Communication is the most important step in the process of repatriating Indigenous artifacts and working through this colonial history. Aside from the artifacts flagged by NAGPRA for immediate repatriation, the larger ethical responsibility falls on institutions to allow Indigenous people to study, learn, and reteach their history and stolen cultural knowledge through the objects in these ethnological collections.

“I think that Indigenous communities need to have more agency within museum spaces over items that should be theirs,” Zimmermann said. “Bringing in more Indigenous consultants, really starting those conversations, [and] building relationships is the most important thing. Oberlin and the Allen like to pride themselves on being innovative. This is one way that they could really do that and show other institutions that this is a concrete next step that everyone should be taking.”

Other efforts are also necessary for creating a clear guideline for streamlining repatriation. Margaris is working toward the development of a collections committee consisting of representatives from the College, the Conservatory, the AMAM, and the College’s legal team.

» **CHALLENGE 1**
Retype the passage on repatriating Indigenous artifacts, starting at "Other efforts are" and ending at "College’s legal team.".
» **CHALLENGE 2**
List the groups that the passage on repatriating Indigenous artifacts says would have representatives on the proposed collections committee.
» **CHALLENGE 3**
Write what follows the last sentence of the passage on repatriating Indigenous artifacts.
The records that come next have nothing to do with the passage on repatriating Indigenous artifacts.

» **DATASET EXTRACT**
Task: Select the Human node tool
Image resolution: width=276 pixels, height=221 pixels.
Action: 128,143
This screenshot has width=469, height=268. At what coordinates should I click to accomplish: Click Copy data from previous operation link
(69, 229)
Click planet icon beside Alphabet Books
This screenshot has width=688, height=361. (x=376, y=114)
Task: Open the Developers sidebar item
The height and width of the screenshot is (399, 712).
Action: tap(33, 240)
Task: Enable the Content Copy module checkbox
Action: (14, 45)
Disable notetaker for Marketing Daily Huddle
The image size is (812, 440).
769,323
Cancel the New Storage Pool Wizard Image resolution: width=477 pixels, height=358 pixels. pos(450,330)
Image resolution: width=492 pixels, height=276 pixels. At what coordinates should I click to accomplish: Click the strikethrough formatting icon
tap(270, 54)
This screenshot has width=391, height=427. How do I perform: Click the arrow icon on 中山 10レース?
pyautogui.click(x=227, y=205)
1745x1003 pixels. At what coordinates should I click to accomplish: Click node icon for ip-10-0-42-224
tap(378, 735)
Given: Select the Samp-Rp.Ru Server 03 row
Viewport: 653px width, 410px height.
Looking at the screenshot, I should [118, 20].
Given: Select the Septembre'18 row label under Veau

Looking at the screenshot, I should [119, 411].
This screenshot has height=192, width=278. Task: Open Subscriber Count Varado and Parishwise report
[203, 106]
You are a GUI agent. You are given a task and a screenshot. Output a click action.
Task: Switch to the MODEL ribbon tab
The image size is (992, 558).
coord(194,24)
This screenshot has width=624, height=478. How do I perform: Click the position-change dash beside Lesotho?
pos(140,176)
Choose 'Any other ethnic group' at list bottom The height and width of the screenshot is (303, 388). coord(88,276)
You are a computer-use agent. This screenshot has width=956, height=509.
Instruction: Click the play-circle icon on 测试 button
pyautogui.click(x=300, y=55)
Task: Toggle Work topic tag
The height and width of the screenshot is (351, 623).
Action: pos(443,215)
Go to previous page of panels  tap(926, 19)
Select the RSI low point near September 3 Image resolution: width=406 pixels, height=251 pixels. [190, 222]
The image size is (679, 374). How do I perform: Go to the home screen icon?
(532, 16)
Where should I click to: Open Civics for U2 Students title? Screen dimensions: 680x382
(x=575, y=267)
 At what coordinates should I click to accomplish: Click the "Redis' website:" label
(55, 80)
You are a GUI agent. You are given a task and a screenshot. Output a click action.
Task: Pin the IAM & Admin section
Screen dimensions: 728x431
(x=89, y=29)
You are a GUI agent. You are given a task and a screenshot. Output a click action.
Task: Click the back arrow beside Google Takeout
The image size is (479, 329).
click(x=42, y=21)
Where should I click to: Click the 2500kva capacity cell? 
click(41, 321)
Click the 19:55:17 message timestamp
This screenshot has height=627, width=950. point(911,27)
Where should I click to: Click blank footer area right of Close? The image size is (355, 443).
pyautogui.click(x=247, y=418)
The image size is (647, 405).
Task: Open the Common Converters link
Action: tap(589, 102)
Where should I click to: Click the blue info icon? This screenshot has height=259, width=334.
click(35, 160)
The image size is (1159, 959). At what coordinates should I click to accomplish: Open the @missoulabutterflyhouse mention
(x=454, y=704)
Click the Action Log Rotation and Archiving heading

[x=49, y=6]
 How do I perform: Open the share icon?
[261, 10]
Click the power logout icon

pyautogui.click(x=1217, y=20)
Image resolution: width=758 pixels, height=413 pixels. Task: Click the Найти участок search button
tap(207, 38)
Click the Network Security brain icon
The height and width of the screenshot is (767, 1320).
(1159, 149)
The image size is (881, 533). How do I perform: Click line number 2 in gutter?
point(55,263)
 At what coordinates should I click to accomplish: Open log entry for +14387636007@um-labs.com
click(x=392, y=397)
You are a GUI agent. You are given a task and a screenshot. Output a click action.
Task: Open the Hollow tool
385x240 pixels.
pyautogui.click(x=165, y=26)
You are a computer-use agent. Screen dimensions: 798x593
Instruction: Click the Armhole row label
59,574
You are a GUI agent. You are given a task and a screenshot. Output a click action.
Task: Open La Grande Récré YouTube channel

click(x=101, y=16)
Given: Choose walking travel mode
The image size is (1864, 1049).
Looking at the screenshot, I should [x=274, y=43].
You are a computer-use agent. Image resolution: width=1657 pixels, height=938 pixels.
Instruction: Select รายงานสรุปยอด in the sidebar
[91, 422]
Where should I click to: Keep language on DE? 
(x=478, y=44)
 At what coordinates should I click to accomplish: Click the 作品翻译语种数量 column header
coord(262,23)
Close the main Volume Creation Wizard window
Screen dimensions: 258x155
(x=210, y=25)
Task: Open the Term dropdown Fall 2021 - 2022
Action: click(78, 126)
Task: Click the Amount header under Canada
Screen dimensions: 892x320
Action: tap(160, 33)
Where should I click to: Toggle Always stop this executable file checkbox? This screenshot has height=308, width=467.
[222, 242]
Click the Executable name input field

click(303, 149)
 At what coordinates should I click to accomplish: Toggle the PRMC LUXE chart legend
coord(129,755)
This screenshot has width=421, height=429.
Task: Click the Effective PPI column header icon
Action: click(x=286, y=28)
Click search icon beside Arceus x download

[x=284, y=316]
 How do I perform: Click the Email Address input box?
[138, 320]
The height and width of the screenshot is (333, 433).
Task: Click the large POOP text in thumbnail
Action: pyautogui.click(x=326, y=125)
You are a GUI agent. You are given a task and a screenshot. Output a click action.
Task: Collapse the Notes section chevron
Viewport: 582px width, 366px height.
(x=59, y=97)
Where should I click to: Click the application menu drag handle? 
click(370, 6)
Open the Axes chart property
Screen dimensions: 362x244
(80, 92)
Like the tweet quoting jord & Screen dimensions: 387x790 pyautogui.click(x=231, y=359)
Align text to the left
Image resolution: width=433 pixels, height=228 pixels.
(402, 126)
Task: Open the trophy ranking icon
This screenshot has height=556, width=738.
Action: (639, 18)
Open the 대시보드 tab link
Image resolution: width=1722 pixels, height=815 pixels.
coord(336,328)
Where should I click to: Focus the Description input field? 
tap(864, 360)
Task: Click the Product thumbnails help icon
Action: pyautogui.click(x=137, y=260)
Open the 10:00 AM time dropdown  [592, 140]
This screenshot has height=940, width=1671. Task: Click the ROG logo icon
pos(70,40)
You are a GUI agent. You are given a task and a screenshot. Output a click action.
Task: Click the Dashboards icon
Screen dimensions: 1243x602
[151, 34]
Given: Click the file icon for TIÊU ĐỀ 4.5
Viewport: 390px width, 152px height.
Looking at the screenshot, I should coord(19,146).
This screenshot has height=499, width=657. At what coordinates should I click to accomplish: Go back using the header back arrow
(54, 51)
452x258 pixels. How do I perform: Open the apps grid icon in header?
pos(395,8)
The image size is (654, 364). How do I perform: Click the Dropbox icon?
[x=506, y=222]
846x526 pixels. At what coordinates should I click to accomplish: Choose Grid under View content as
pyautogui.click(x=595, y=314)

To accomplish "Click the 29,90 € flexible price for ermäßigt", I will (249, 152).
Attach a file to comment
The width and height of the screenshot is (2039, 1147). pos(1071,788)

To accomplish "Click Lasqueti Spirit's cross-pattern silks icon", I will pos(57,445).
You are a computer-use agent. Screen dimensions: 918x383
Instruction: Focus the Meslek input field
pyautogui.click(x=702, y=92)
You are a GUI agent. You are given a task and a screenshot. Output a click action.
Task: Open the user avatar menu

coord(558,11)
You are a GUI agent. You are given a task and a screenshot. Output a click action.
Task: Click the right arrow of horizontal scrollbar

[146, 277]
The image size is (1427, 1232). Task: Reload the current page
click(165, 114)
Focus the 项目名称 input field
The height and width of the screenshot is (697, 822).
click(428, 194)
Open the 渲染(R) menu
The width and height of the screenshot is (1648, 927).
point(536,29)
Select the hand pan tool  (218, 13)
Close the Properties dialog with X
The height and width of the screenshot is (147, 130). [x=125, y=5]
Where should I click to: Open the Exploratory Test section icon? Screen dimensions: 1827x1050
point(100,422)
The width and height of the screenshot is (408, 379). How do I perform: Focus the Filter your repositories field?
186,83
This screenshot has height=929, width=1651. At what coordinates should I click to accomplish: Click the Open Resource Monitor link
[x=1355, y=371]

» **EXERCISE OUTPUT 1**
Other efforts are also necessary for creating a clear guideline for streamlining repatriation. Margaris is working toward the development of a collections committee consisting of representatives from the College, the Conservatory, the AMAM, and the College’s legal team.

» **EXERCISE OUTPUT 2**
the College
the Conservatory
the AMAM
the College's legal team

» **EXERCISE OUTPUT 3**
“The great thing about this committee is that all of us who have concerns about stewarding other people’s stuff can sit together and think through the legal, ethical, and the practical ramifications to come up with best practices,” Margaris said. “I’ve seen work being done at Wesleyan University and other campuses to try and revive collections. It’s all being done in a sort of piecemeal way. I absolutely think that Oberlin can be a leader in doing this at a broader institutional scale, maybe through programming that will bring in folks from other institutions that are wrestling with some of the same problems.”

This is not just a story of one small liberal arts institution’s ethnological collection, but a microcosm of the larger colonial context that Oberlin College students, alumni, faculty, and readers of the Review play a role in. Grappling with our imperialist history is necessary for recognizing the institutional and ethical responsibility to acknowledge our past and present ties to colonial practices. It is also imperative to raise awareness about Indigenous students, community members, and connections who the institution must support in all attempts for cultural revitalization.